She turned to kiss him as he slowly slid out of her. A sexy groan rumbled
from her throat, and Foster wanted to make love to her again. She turned to her
side and traced her fingers along the tattooed spirals on his neck.

“You said these meant survival, right?”

He nodded.

“Well, here’s to surviving then.”

“Oh, we’re going to do more than survive,” Foster said. “We’re going to thrive.”

   

Epilogue

 

One month later…

Darina hummed as she helped Estoria and Rasha in one of the many gardens
on the property. Not once had she imagined she’d be covered in dirt on purpose,
but tending vegetables had become a favorite activity of hers when she and Zeke
were with Foster in Vermont.

They divided their time between the city and the woods. Spending time
with Foster brought her so much happiness. Watching Zeke and Foster together
made that happiness grow exponentially.
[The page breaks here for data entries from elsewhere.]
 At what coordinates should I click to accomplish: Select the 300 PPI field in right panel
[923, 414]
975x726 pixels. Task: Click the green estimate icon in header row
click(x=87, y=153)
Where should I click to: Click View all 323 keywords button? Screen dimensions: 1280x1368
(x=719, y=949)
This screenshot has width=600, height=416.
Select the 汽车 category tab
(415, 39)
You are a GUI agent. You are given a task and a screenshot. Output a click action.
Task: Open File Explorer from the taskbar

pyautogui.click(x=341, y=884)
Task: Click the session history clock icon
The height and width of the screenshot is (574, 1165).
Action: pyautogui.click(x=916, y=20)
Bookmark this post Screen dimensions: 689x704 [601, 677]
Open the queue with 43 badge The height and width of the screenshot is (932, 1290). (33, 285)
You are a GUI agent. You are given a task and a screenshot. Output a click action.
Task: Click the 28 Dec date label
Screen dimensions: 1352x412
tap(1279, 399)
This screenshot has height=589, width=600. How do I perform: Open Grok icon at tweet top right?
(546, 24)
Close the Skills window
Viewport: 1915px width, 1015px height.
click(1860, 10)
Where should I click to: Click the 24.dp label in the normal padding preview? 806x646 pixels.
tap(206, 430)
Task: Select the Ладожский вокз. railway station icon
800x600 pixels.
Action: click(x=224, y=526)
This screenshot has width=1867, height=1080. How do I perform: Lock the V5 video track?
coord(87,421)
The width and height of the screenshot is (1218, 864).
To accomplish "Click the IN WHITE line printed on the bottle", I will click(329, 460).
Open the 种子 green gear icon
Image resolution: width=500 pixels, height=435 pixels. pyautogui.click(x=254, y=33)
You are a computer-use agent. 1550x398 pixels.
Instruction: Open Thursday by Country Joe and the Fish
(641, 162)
She’d always wished for a father for
her son, and Ghared had done a fantastic job of filling that role for many
years, but the connection Foster had made with Zeke was something more,
something special.

“Hey.” Estoria’s snapping fingers made Darina blink up at her. “Quit
daydreaming and harvest those veggies.” She grinned and arched her back. In the
past month, Foster had figured out how to stop Estoria’s continual cycle of pregnancy.
She wouldn’t give birth to another stillborn baby nor suffer repeated
conception.

Darina smoothed her hand over her own stomach and wondered what it would
be like to give birth to a child. She glanced back at the main house. Did
Foster wonder about that too? GECs were sterile, but with a brilliant man like
Foster, anything was possible.

Right?

After giving Homer an extensive petting when he’d loped over to her in
the garden, she pulled up a few carrots, adding them to her basket. Homer nosed
around the basket and she couldn’t resist giving the dorse a few to nibble. He
lowered to his belly and gave the treat his full attention.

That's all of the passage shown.